When Sheriff Mackey was called to the stand, he shared the contents of the letters. The letter addressed to Mrs. Truss said. “Tell Linda to say that I was in her house from 7 to 8:30. Look under the oilcloth in the hall and you will find some money.” In the letter to Mrs. Savin, Truss begged her to tell authorities that he was at her house January 2 from 5:30 to 7:30. He promised he would give her $10 when he was released in March. Mackey testified that this was the evening when he searched the Truss’s house and found $30 under the oilcloth and $60 in the sewing machine drawer.

Various other people were called as witnesses, including the son of the victim Frank Camp. He was called to verify the amount of money his father had in his wallet the last time he had seen him. He stated that he had seen $100 in his father’s wallet, which was to be used to pay for the repairs to his boat.

On March 31 at 2:30 pm, Judge Wickes delivered the opinion of the court. James Truss was pronounced guilty of murder in the first degree. The judge carefully went over the circumstances of the case that had led him to his decision. He believed that it was conclusively shown that Truss was guilty and that he would be sentenced in four days.

According to the April 11, 1896 issue of the Cecil Whig, Truss’s sentence was pronounced in front of a packed courtroom. The convicted Truss showed very little emotion. Judge Wickes, with great emotion in his voice said, “The sentence of this court is that you be removed hence to the jail of Cecil County and be there confined till the day fixed for your execution, when you shall be taken to the place of execution and there be hanged by the neck until you are dead. And may God, in His infinite goodness, have mercy on your soul.” Truss did not react. His eyes remained fixed on the judge.

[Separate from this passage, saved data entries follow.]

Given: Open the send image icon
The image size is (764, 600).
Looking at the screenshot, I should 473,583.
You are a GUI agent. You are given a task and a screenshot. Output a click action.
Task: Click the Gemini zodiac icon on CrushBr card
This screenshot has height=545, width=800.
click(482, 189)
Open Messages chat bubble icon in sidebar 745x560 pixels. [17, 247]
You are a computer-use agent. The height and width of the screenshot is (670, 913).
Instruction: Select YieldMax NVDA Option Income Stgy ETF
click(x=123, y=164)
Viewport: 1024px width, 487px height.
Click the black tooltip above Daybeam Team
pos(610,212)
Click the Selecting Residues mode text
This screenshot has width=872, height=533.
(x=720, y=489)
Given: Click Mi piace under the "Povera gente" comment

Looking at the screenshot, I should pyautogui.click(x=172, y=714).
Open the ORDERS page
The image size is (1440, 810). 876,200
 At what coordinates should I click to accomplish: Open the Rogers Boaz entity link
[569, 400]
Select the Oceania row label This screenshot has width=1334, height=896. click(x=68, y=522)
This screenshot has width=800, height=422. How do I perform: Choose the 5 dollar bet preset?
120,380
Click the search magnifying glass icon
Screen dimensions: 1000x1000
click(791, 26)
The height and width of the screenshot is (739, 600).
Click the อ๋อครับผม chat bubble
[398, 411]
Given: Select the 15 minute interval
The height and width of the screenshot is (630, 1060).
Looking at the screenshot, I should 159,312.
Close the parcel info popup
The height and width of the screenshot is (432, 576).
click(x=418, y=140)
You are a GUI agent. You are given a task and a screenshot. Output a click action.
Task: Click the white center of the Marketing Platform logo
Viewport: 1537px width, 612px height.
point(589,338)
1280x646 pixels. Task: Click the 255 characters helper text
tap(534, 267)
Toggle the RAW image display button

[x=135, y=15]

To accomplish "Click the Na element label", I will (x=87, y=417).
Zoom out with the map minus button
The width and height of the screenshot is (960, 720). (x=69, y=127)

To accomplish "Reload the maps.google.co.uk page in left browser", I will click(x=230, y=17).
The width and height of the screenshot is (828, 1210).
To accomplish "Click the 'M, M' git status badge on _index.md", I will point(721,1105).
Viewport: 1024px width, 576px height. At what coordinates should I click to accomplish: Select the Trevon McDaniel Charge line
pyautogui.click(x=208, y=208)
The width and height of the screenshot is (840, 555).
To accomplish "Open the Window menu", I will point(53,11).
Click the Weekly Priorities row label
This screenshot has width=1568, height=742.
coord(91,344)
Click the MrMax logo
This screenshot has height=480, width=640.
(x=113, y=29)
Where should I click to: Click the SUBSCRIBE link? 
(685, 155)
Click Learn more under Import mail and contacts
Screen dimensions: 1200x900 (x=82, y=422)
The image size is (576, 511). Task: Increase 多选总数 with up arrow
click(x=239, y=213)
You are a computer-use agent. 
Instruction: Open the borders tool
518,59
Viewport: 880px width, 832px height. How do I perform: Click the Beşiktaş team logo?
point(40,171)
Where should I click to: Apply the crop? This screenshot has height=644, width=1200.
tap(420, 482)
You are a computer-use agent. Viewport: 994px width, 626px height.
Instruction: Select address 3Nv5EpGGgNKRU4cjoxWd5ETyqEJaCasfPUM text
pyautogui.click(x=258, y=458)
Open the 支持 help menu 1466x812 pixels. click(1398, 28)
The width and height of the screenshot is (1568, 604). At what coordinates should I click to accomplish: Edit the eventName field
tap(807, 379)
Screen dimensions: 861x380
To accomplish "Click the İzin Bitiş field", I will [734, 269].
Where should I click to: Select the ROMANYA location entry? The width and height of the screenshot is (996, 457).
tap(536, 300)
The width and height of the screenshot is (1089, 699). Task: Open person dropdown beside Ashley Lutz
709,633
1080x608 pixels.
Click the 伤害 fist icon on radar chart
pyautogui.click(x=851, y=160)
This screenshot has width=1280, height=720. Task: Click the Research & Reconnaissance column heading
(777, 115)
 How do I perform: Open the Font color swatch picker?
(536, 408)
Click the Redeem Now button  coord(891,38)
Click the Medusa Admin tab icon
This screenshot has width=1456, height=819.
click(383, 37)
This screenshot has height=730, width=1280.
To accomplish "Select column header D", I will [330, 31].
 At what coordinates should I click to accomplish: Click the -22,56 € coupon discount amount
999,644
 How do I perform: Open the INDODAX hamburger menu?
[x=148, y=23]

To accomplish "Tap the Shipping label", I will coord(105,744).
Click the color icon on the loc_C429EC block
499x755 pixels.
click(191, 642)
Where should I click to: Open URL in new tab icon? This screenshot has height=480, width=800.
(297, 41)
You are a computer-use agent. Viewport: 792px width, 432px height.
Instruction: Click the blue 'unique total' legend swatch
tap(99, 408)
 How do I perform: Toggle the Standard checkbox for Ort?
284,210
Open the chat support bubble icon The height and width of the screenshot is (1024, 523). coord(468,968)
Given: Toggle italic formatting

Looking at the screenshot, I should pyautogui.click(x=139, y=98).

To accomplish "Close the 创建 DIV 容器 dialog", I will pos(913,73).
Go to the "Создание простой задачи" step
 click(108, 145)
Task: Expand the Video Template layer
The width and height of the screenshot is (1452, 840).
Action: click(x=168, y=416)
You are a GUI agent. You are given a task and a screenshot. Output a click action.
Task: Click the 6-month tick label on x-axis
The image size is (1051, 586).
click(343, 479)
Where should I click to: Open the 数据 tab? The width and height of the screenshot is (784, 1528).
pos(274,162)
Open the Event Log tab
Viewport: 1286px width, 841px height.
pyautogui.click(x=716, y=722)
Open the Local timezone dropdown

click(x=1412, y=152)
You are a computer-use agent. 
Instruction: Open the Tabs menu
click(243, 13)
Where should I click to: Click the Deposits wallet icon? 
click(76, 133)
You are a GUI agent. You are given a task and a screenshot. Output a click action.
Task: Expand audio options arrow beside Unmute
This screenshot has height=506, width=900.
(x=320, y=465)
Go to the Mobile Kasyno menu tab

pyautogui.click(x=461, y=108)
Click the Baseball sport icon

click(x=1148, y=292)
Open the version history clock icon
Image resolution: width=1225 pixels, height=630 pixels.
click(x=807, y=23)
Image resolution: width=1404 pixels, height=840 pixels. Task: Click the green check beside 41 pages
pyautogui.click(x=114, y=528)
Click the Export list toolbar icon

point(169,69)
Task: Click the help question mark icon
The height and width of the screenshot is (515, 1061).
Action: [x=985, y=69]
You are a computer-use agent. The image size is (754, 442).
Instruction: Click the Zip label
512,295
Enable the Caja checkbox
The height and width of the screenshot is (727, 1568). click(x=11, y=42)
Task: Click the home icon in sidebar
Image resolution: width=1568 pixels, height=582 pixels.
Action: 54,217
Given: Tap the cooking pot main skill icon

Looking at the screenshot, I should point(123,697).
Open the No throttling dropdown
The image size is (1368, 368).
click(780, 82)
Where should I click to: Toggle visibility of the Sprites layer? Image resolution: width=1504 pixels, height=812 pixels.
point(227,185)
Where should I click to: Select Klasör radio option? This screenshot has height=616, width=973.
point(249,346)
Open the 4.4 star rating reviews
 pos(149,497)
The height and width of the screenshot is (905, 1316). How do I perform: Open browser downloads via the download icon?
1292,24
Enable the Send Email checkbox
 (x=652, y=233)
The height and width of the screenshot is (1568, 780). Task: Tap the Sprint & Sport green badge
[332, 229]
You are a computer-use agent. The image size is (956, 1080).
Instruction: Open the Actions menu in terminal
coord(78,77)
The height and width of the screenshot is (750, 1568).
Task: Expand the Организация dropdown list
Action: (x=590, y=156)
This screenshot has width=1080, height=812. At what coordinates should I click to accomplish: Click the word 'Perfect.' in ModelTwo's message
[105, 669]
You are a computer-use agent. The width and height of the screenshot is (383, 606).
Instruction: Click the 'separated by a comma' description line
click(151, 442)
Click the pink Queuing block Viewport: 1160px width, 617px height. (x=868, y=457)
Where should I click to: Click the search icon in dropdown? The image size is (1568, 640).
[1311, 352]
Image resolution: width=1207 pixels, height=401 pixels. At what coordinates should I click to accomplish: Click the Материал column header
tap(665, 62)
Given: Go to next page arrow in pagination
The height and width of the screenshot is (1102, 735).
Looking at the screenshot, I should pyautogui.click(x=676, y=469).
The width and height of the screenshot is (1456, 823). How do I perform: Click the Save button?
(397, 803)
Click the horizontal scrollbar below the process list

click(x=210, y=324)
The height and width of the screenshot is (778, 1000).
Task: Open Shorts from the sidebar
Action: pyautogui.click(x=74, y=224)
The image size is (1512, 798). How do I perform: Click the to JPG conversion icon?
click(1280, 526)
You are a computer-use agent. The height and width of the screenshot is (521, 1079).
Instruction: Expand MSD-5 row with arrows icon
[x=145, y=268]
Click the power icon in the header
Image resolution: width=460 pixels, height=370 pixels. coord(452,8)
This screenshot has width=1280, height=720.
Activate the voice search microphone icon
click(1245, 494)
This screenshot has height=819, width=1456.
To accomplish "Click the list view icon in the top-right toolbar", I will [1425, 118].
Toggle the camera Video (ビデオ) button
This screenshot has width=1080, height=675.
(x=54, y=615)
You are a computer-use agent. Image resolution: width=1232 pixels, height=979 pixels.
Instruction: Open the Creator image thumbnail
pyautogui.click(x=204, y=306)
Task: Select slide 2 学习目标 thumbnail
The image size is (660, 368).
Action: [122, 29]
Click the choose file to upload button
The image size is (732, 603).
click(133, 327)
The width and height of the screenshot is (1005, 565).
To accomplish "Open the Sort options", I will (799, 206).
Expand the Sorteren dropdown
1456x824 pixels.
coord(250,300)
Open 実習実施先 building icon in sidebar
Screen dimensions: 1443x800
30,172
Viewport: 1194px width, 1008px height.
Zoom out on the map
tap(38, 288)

The June 27, 1896 edition of the Cecil Whig reported on the hanging of Mr. Truss. The Whig reported that the prisoner’s last meal consisted of ham, eggs, potatoes, bread, and coffee. He wore a black suit, a pressed shirt, and a black bow tie, all given to him by Sheriff Mackey. Ministers of the Elkton and Chesapeake City Methodist Churches, along with Sheriff Mackey and Deputy McAllister, accompanied the prisoner to the scaffold. When asked if he had any last words, the condemned man stated that he had no knowledge of the crime, and was completely innocent. As one of the ministers offered a prayer, Mr. Truss knelt. He was hung at 12:43 pm. Witnesses included Frank Camp, son of the victim and Winfield Broadway, brother-in-law of the murderer. Physicians John H. Jamar, George Rittenhouse, P.B. Housekeeper, T.A. Worrall, Joseph Wallace, Harry Cleaver, H.E. Clemson, and J.A. Peeples were also in attendance. Undertaker Henry Vinsinger of Elkton placed the body in a stained walnut casket, and he was buried on the property of the Alms House Property at Cherry Hill.

The trial was reported on by newspapers up and down the east coast, from Massachusetts to North Carolina. Information for writing this article was gathered from the Cecil Whig, Philadelphia Inquirer, the Delaware Gazette and State Journal, the Middletown Transcript, the Roanoke Times (VA), the Democrat Advocate (MD), the Baltimore Sun, the News and Observer (NC), the Brooklyn Daily Eagle (NY), the Morning News (DE), the Fall River Daily Evening News (MA), the Buffalo Commercial (NY), the Lancaster Intelligencer (PA), and several other newspapers. The sensational trail and hanging directed lots of attention to Cecil County in 1896.